I'm remembering the time I arrived at the Starbucks on our first official date. As my dad and I pulled in, I carefully scanned the parking lot and the surrounding area for your car, an object I wasn't fully familiar with at that time. My dad drove off and I was left in a foreign land, in front of a store whose primary product I didn't enjoy. So, I wandered along to some nearby seats, still in a foreign land, and still in front of a store whose products I didn't enjoy. The seats were wet with rain and dew. I jostled around on the chair, trying to find a way to minimize how wet I got and maximize how cool I looked. I decided to take out my computer as I had a program to show you, but upon doing so, I found that my preparation lacked. Although I had organized the Java windows for your viewing pleasure, closed the 15 tabs of chrome directed to various pictures of you on Facebook, and hidden any obscene material prior to leaving my house that morning, I had forgotten to clean my damn screen. It became flagrantly apparent in the morning sun, outside the darkened reserves of my room. Between my jacket, the remaining moisture on the seat, and my paranoia about anything I presented to you being done so as smoothly as possible, I was able to remove the more apparent smudges from the screen, all the while jumping any time I sensed a car approaching. But it was still nowhere near the standards I held myself to for you. 'Would she think I'll begin to slack now that we're dating?' 'Would she remember the pristine condition of my screen that previous Saturday, when her gentle eyes read my college applications as I tried to nonchalantly hide the sweat dripping from parts of my body I never knew existed?' Questions of a germophobe, or a boy anxious to make a wonderful girl fall in love with him?

> [What to produce] Summarize the first-date passage in two sentences. The listing after the first-date passage has no connection to it.

> [Dataset content]

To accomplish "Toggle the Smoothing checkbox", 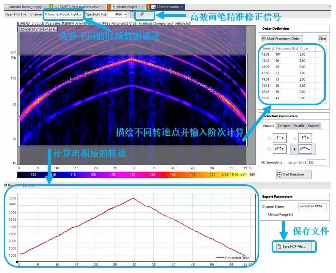I will tap(264, 163).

> [Answer to this exercise] After the writer's dad dropped the writer off at a Starbucks for their first official date, the writer sat on rain-wet seats and took out a computer to show her a program, only to find that the screen hadn't been cleaned despite other careful preparations. While wiping off the smudges and jumping at every approaching car, the writer worried that she would think the writer was starting to slack, and wondered whether these were a germophobe's questions or those of someone anxious to make her fall in love.